HPVワクチン「キャッチアップ接種」に動く大学…キャンパスに会場、啓発メール
子宮 頸けい がんなどの原因となるヒトパピローマウイルス(HPV)の感染を防ぐワクチンについて、8割以上の大学が、定期接種の機会を逃した17~27歳の女性を公費で救済する「キャッチアップ接種」の推進策を取っていることが、全国大学保健管理協会などの調査でわかった。救済期限の来年3月までに女子学生らの接種機会を確保する狙いがある。 HPVは性交渉で感染するため、思春期以降、なるべく早い時期に接種する方が効果が高い。ワクチンは2013年4月、小学6年~高校1年相当の女子を対象に定期接種化されたが、接種後の痛みなどの訴えが相次ぎ、厚生労働省は同年6月に積極的な呼びかけを中止した。
その後、国内外で安全性や有効性を示す知見が蓄積されたため、同省は22年4月に呼びかけを再開。キャッチアップ接種も始めた。今年11月末までに初回を打てば、来年3月末までに計3回を無料で受けられる。自費なら約9万円かかる。 だが大阪大の上田豊講師らの試算では、大学生世代の接種率は1割程度(23年3月末時点)にとどまる。 同協会などが今年9月、全国の国公私立514校を対象にアンケートを実施。回答した235校のうち204校(87%)が推進策を「実施」「実施予定」とし、対象年齢の女子学生にメールで通知したり、啓発メッセージ入りの生理用ナプキンを女子トイレに設置したりしていた。

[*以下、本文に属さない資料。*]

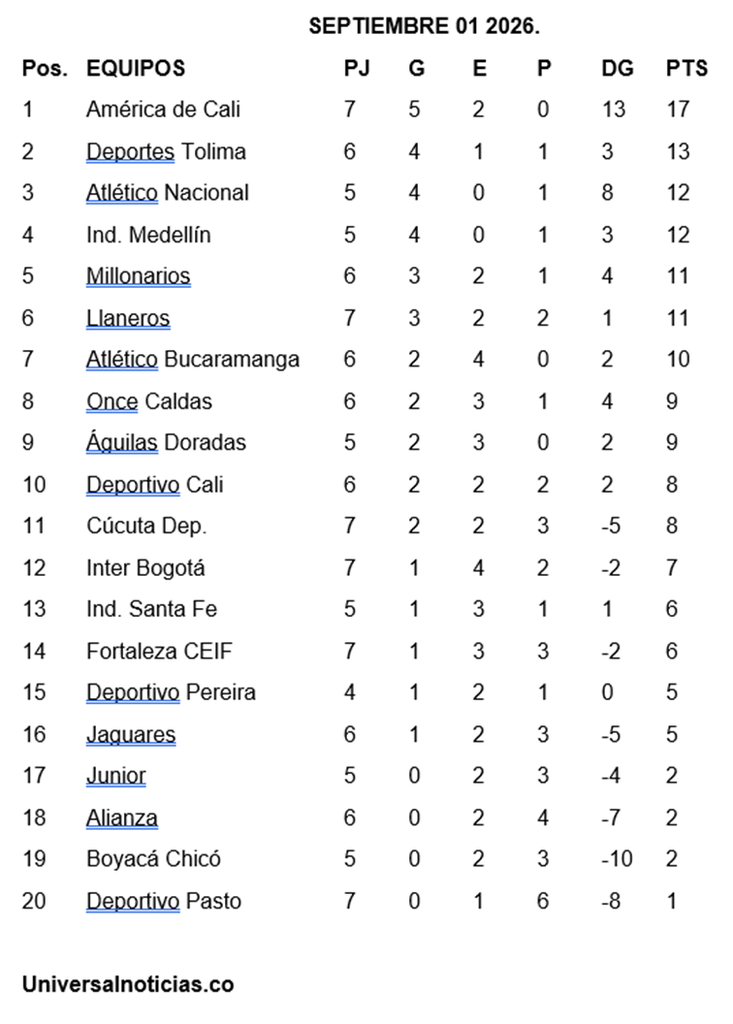Screen dimensions: 733x1024
Task: Click the SEPTIEMBRE 01 2026 title
Action: click(424, 26)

岡山大では23年度、大学病院で計9日間の接種日を設け、延べ約400人が接種を受けた。今年度は2か所あるキャンパスの保健管理センターで接種できる体制を整え、10月末までに延べ約520人が利用した。同センターの樋口千草准教授は「学校の保健室のように身近で安心感があり、受けやすいのでは」と話す。 滋賀医科大(大津市)では昨年6月、大学病院に週2日の接種日を設け、これまでに延べ約180人が接種している。